Texas families won a major immigration settlement recently, ensuring Texas-born children can get into school and receive basic vaccinations.
In another overzealous immigration crackdown, Texas Republicans had passed rules making it almost impossible for some children born in Texas to receive birth certificates. Without this most basic of identification, parents were concerned their children would be deported away from them.
Fortunately - in another example why courts matter - the judge expressed enough skepticism with the case that the state of Texas agreed to settle.
From the New York Times:
The babies whose parents brought the federal suit were born in Texas medical facilities, so it was not in doubt that they were citizens. Lawyers for the parents said the settlement would be "life-changin" for them.
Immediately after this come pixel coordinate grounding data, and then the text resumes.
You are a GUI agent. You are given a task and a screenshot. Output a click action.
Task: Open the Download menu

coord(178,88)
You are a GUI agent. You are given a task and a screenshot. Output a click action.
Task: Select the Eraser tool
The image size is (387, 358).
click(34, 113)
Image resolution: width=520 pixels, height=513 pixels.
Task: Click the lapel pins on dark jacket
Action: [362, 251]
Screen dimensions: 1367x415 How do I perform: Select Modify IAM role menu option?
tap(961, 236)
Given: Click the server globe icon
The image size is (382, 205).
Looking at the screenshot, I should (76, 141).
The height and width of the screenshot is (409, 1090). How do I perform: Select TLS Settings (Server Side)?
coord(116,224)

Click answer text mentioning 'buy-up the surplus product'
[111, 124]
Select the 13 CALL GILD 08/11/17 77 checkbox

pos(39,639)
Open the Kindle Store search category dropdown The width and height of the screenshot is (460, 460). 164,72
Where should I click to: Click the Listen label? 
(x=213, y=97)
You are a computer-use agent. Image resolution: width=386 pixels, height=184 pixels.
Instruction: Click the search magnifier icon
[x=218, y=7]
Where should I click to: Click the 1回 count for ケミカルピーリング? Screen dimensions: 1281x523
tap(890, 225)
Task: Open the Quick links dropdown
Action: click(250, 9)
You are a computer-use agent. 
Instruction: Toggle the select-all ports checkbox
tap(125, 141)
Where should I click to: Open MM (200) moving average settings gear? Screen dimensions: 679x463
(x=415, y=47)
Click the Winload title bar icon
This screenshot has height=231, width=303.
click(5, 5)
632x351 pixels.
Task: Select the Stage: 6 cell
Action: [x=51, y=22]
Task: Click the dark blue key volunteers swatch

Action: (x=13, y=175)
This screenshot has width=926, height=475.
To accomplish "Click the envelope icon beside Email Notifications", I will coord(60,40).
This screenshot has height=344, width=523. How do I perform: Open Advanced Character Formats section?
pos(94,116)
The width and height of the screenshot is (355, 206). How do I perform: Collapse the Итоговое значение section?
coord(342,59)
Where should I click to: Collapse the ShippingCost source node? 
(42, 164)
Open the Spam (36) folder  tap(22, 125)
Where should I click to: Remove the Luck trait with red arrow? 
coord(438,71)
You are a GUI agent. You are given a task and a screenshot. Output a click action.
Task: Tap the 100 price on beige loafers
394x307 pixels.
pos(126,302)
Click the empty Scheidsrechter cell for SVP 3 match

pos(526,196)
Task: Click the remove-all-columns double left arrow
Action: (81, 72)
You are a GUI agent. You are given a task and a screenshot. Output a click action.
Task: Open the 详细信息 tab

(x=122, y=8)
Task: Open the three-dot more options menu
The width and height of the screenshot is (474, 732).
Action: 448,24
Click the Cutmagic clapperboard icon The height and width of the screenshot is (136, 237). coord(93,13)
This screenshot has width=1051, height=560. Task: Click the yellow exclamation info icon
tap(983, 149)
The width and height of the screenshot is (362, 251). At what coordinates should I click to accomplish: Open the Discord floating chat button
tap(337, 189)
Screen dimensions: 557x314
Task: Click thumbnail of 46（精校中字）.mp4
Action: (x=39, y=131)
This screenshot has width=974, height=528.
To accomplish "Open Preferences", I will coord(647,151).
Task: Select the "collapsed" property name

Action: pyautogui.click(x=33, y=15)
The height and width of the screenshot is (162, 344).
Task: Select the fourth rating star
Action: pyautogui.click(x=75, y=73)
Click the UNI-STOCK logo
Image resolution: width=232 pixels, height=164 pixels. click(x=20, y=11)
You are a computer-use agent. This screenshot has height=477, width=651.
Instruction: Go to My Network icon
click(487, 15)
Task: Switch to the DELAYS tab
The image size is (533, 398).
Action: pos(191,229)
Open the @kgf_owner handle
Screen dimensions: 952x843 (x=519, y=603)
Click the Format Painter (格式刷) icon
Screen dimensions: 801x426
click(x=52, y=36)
"The bottom line is, there was a category of people who were being locked out of obtaining a birth certificate to which they are entitled constitutionally as citizens born in the United States just because of the immigration status of the parents," said Efrén Olivares, the legal director of the Texas Civil Rights Project's South Texas office and a lawyer in the lawsuit.
The Texas Civil Rights Project has worked with other Texas groups -- including La Unión del Pueblo Entero (LUPE) and the Texas RioGrande Legal Aid -- on the case since it was filed over a year ago.
The Texas Civil Rights Project expanded on the importance of the decision, as well as expanded on the details, in a recent message to supporters:
Without birth certificates, our clients lived in constant fear of having their families torn apart and their American-born children deported. They also struggled to get access to basic education, health, religious and childcare services. The settlement will be life-changing for them.
With co-counsel at Texas RioGrande Legal Aid, we filed suit last year after Texas began refusing to accept the two forms of IDs most commonly used by undocumented immigrants to obtain birth certificates for children born in the state. We argued that these changes were politically motivated, and effectively shut out undocumented mothers, leaving most of them unable to prove the citizenship of their American-born babies.
Under the terms of the settlement, Texas will accept several IDs that are commonly available to undocumented immigrants living in Texas. Officials also agreed to undertake significant efforts to train local registrars on the new rules. In addition, the State will run a hotline so that anyone who is wrongly turned away by local registrars can get help.
In a year when many families, advocates, and supporters of immigration rights were disappointed with the DAPA/DACA ruling, the agreement from the state to ensure that every child born in Texas can get a birth certificate is a welcome enforcement of common sense public policy.